--- START ---
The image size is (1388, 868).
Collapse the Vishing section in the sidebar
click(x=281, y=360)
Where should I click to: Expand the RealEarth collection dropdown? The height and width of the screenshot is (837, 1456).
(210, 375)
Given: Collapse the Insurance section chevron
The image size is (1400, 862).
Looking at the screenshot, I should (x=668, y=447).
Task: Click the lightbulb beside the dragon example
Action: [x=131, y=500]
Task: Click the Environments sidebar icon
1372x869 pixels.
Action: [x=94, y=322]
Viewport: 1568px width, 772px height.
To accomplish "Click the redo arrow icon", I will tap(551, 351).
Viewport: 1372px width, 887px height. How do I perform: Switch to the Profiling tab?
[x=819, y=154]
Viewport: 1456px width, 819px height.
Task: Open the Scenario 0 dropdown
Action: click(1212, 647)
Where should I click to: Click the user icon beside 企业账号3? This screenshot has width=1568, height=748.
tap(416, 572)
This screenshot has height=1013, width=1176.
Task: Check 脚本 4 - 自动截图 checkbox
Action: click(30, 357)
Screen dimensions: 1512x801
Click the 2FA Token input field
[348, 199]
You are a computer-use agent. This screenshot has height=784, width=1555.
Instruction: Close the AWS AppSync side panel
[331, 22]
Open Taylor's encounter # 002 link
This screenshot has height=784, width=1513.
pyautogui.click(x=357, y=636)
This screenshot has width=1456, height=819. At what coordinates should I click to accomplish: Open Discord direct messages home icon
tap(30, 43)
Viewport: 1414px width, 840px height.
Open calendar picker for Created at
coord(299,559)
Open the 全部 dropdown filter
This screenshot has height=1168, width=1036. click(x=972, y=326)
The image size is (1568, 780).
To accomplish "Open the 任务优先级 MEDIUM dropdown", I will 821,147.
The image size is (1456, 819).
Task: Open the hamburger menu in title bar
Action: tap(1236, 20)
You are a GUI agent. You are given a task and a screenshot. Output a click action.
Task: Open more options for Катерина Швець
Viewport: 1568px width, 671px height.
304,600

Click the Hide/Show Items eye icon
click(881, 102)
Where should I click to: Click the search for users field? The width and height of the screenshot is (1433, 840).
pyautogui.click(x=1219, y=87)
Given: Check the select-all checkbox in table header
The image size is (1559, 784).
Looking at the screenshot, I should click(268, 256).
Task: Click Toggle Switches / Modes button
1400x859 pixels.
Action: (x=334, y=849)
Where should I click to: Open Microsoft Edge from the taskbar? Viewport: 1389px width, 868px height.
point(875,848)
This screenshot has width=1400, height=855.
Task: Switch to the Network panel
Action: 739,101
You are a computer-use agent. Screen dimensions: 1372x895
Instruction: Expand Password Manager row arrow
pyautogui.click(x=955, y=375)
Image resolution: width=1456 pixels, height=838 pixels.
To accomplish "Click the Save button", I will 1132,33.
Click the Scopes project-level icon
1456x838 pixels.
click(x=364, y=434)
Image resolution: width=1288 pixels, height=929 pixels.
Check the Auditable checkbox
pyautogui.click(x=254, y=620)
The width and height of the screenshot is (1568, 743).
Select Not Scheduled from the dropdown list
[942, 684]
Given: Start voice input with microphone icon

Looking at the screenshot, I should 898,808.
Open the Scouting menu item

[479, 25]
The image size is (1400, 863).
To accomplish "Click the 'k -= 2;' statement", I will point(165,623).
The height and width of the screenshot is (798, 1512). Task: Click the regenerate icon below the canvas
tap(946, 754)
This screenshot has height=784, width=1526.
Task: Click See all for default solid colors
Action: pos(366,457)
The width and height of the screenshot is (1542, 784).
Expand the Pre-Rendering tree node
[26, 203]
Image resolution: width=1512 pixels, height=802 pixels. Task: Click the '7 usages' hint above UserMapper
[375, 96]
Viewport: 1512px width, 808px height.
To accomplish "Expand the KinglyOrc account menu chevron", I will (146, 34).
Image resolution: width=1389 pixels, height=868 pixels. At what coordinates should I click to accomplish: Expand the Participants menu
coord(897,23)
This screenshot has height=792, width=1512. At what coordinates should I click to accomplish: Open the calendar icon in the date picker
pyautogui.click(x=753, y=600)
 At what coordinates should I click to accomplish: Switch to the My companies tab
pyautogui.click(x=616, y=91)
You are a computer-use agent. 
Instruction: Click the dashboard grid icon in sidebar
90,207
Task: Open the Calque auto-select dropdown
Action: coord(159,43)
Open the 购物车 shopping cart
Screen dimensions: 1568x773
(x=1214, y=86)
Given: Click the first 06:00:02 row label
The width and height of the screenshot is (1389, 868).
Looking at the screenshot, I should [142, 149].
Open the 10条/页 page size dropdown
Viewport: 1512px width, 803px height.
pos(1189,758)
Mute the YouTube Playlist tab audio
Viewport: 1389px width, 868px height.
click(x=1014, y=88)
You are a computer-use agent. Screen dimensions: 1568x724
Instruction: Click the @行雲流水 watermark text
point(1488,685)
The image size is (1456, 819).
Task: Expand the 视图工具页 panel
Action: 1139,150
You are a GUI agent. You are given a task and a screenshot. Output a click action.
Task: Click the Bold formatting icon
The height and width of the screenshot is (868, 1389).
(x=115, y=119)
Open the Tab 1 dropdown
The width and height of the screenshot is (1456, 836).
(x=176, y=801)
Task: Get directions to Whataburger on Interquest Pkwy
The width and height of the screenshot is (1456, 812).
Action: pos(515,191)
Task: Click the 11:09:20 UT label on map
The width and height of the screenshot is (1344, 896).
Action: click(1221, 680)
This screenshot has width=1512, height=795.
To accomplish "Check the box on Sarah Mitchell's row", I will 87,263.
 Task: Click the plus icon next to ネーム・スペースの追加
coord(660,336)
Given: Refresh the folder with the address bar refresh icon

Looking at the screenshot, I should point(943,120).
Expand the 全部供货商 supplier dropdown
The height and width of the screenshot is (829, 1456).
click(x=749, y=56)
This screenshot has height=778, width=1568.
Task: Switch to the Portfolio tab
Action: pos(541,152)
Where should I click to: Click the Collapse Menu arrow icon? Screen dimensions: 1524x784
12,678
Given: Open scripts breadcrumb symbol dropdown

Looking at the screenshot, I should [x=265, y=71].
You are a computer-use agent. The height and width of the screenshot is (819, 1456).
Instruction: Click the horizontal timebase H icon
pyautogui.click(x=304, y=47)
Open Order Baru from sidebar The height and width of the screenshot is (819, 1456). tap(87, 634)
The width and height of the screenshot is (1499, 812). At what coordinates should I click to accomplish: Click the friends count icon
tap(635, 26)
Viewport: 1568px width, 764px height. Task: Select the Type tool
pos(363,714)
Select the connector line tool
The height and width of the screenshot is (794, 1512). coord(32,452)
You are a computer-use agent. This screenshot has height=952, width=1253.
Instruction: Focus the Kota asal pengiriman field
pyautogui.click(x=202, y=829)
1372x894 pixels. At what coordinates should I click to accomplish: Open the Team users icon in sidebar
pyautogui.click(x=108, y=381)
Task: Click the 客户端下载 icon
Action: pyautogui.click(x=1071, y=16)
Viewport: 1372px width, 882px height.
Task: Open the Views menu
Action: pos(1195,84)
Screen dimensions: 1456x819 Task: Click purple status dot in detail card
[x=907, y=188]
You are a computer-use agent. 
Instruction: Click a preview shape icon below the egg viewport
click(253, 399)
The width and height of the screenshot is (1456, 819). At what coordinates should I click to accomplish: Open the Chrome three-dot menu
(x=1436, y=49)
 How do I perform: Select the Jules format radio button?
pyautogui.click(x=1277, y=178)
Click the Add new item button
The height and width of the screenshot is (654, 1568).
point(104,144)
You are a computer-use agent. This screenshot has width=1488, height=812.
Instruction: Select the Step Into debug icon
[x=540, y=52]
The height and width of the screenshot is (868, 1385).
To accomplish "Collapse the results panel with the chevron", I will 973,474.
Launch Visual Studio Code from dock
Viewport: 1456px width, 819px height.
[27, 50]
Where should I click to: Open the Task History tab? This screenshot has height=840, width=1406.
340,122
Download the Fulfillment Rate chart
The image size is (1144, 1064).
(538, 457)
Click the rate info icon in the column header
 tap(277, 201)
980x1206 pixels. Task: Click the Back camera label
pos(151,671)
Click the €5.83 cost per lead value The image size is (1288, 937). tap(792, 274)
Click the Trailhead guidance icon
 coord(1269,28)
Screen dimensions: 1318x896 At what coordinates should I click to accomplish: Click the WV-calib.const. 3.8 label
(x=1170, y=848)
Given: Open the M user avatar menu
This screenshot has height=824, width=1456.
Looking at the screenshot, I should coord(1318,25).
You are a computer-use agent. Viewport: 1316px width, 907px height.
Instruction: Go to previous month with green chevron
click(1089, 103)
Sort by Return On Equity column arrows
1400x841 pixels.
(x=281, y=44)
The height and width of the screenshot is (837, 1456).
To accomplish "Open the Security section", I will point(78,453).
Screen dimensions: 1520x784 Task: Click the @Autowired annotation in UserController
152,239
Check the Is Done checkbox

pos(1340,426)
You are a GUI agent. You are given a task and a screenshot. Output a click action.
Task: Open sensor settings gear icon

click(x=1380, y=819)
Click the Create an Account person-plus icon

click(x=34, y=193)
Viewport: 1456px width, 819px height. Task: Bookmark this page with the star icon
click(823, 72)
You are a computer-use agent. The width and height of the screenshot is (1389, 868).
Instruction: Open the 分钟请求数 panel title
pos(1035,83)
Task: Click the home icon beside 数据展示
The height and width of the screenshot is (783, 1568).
--- END ---
> WORK REQUEST: Go through the material above and output exactly the lines from the one containing "Task: Click Toggle Switches / Modes button" through the one containing "The image size is (1400, 863).".

> EXERCISE SOLUTION:
Task: Click Toggle Switches / Modes button
1400x859 pixels.
Action: (x=334, y=849)
Where should I click to: Open Microsoft Edge from the taskbar? Viewport: 1389px width, 868px height.
point(875,848)
This screenshot has width=1400, height=855.
Task: Switch to the Network panel
Action: 739,101
You are a computer-use agent. Screen dimensions: 1372x895
Instruction: Expand Password Manager row arrow
pyautogui.click(x=955, y=375)
Image resolution: width=1456 pixels, height=838 pixels.
To accomplish "Click the Save button", I will 1132,33.
Click the Scopes project-level icon
1456x838 pixels.
click(x=364, y=434)
Image resolution: width=1288 pixels, height=929 pixels.
Check the Auditable checkbox
pyautogui.click(x=254, y=620)
The width and height of the screenshot is (1568, 743).
Select Not Scheduled from the dropdown list
[942, 684]
Given: Start voice input with microphone icon

Looking at the screenshot, I should 898,808.
Open the Scouting menu item

[479, 25]
The image size is (1400, 863).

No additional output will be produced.